Énoncé écrit:
Reproduisez sans aucune modification le passage de l'article ci-dessous sur l'assaut des partisans de Bolsonaro, depuis « Des partisans de l'ancien » jusqu'à « Palácio do Planalto. » inclus.

Texte de lecture:
################

État d'urgence au Brésil
Les principales questions et réponses sur l'assaut des partisans de Bolsonaro

Des partisans de l'ancien président brésilien Jair Bolsonaro ont pris d'assaut le quartier du gouvernement dans la capitale Brasilia. Mais pourquoi? Et que dit Bolsonaro à ce sujet? Voici les réponses aux principales questions.
Publié: 09.01.2023 à 11:54 heures
|
Dernière mise à jour: 09.01.2023 à 17:06 heures
1/13
Dans la capitale brésilienne, des milliers de partisans de Jair Bolsonaro ont pris d'assaut le quartier du gouvernement.
Photo: imago/Fotoarena
Johannes Hillig

Que s'est-il passé exactement au Brésil?

Une semaine après la fin du mandat de l'ancien président brésilien Jair Bolsonaro, des partisans radicaux de l'ex-militaire de droite ont pris d'assaut le quartier gouvernemental de la capitale, Brasília. Ils ont pénétré dimanche dans le Congrès, la Cour suprême et le siège du gouvernement, le Palácio do Planalto.

Comment l'assaut a-t-il été donné?

################

Matériel fourni:
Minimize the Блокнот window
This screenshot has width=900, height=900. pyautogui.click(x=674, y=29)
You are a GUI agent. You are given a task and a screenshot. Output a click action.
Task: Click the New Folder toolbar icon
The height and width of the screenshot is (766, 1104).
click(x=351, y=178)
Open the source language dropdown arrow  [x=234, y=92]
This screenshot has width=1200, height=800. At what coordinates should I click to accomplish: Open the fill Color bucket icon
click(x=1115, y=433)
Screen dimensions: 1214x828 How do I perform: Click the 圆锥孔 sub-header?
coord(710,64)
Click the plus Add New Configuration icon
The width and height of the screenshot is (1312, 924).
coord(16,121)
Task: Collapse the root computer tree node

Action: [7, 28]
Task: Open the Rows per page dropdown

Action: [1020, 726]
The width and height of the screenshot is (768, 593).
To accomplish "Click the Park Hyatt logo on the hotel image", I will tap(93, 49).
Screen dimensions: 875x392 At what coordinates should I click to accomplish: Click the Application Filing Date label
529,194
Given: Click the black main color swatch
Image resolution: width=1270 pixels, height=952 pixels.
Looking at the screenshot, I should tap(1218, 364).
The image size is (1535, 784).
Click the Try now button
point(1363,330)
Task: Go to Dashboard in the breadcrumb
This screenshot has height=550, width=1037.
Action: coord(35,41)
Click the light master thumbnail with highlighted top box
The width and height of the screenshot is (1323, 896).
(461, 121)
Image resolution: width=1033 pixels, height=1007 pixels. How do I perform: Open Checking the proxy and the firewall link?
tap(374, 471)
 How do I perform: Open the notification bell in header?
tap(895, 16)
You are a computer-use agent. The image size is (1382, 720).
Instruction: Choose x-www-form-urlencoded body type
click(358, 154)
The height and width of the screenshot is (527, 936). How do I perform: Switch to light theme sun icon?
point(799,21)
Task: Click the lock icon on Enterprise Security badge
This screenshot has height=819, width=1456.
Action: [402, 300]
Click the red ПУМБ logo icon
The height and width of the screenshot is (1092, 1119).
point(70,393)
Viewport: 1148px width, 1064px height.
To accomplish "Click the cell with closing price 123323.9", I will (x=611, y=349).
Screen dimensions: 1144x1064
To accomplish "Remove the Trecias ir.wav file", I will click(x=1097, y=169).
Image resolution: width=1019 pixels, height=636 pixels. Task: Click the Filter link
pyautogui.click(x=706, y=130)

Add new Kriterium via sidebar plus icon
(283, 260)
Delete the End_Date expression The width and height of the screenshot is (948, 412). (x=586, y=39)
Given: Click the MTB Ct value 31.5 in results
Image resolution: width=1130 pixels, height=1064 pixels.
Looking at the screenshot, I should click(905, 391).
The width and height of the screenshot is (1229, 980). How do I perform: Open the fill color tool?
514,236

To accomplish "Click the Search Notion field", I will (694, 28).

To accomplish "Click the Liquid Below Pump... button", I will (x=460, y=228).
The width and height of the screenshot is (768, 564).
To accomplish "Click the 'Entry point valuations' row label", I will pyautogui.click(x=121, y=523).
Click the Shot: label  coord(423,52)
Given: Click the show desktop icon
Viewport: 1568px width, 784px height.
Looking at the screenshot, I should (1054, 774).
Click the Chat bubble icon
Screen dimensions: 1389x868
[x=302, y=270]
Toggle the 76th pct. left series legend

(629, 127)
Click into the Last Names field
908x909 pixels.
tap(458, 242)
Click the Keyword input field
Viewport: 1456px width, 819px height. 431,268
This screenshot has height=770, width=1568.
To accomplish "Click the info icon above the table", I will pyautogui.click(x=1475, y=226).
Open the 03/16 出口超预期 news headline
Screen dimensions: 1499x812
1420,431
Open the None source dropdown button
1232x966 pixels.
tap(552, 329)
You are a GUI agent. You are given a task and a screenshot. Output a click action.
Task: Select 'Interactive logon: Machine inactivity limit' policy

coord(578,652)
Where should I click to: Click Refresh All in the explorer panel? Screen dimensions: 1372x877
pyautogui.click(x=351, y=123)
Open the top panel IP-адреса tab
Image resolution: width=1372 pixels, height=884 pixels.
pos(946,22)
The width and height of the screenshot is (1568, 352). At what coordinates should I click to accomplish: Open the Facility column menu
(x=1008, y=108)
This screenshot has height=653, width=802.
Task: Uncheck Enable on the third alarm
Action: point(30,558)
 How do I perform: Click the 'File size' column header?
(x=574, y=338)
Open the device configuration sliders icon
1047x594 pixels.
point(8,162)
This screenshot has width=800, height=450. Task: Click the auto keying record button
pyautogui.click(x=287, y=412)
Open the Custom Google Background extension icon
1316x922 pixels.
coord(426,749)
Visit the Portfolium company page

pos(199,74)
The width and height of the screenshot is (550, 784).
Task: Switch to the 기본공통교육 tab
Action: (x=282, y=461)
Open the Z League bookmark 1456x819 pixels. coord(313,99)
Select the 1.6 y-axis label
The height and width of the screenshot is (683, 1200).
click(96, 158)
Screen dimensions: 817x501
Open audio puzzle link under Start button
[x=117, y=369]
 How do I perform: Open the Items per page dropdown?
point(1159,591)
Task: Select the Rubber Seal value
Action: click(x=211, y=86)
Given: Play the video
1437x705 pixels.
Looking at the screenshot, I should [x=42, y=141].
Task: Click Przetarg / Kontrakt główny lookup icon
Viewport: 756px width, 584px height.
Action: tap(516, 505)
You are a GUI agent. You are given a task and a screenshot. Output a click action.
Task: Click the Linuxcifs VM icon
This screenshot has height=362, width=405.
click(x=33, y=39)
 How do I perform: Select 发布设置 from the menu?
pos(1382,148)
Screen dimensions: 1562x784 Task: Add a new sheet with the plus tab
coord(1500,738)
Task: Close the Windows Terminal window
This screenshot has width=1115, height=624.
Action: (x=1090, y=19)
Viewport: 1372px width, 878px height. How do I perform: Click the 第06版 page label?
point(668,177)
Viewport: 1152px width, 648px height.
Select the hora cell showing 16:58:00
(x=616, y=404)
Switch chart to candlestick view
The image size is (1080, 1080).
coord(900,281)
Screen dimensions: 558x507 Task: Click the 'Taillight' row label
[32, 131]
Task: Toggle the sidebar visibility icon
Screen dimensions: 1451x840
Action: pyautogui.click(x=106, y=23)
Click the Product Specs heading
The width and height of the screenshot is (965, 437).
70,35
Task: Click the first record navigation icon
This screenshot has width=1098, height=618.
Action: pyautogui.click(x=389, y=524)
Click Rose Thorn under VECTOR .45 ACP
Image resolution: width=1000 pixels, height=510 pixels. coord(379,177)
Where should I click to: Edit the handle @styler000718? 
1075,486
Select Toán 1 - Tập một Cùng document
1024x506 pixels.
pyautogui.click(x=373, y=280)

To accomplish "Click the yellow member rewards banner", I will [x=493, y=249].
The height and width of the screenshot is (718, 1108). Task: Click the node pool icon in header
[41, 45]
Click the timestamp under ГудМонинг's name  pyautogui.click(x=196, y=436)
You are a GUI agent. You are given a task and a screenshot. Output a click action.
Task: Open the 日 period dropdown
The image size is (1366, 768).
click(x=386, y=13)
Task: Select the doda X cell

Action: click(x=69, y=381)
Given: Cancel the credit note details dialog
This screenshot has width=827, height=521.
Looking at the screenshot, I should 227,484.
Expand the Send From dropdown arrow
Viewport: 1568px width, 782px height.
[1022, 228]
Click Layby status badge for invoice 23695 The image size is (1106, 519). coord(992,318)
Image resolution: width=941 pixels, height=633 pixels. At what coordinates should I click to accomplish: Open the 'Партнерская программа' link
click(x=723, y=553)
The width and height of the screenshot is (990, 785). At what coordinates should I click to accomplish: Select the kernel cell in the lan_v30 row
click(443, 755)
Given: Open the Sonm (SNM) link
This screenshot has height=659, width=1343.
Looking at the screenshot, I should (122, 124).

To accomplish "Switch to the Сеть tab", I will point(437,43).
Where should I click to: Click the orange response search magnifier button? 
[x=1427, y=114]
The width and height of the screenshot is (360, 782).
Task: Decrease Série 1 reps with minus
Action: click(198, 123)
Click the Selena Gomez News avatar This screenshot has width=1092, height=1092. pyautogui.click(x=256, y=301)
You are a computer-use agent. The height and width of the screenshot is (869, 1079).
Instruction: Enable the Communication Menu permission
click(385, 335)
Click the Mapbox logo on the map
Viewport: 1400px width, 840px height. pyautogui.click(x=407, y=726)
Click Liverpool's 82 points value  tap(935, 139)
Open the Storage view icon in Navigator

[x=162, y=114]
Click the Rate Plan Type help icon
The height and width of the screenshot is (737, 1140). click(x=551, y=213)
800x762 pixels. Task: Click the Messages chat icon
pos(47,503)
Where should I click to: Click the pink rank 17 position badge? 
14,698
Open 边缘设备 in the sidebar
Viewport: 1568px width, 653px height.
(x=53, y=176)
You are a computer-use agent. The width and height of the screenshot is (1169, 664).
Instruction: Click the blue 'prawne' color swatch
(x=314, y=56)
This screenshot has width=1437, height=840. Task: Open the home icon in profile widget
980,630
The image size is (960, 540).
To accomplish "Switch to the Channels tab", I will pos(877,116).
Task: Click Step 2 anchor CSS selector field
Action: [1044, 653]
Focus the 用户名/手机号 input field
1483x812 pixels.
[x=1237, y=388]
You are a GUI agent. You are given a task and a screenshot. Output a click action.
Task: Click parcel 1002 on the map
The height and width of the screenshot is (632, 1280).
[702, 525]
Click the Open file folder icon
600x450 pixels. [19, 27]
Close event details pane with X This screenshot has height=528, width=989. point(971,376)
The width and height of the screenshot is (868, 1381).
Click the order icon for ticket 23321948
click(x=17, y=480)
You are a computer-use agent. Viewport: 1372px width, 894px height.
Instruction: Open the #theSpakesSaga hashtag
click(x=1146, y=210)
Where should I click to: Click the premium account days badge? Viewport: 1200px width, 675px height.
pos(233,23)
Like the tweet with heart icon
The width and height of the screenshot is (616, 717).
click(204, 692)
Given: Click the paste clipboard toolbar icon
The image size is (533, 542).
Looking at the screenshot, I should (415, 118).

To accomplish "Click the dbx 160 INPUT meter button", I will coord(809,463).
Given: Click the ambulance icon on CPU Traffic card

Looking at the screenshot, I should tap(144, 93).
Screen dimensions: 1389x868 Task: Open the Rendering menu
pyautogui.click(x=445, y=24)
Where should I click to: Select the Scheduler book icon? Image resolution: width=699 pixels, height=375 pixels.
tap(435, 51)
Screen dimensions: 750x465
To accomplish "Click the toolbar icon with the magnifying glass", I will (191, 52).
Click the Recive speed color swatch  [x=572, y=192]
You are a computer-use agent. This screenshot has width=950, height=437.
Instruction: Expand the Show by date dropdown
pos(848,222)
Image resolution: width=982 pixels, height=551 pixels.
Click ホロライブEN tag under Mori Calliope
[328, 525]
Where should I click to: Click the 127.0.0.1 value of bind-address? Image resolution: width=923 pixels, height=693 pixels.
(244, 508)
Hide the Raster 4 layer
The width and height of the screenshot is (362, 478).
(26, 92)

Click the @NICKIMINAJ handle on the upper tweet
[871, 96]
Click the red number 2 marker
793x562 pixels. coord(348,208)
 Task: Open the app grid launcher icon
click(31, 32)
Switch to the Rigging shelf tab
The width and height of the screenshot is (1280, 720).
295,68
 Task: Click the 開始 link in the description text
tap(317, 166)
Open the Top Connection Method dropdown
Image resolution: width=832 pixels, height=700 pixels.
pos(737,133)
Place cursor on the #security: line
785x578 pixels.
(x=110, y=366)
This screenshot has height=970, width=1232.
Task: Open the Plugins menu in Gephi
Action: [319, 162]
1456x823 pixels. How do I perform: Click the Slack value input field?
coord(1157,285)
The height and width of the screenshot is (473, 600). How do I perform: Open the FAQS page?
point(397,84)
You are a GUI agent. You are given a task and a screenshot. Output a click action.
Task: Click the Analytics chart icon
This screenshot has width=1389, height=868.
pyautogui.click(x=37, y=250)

################

Réponse complète:
Des partisans de l'ancien président brésilien Jair Bolsonaro ont pris d'assaut le quartier du gouvernement dans la capitale Brasilia. Mais pourquoi? Et que dit Bolsonaro à ce sujet? Voici les réponses aux principales questions.
Publié: 09.01.2023 à 11:54 heures
|
Dernière mise à jour: 09.01.2023 à 17:06 heures
1/13
Dans la capitale brésilienne, des milliers de partisans de Jair Bolsonaro ont pris d'assaut le quartier du gouvernement.
Photo: imago/Fotoarena
Johannes Hillig

Que s'est-il passé exactement au Brésil?

Une semaine après la fin du mandat de l'ancien président brésilien Jair Bolsonaro, des partisans radicaux de l'ex-militaire de droite ont pris d'assaut le quartier gouvernemental de la capitale, Brasília. Ils ont pénétré dimanche dans le Congrès, la Cour suprême et le siège du gouvernement, le Palácio do Planalto.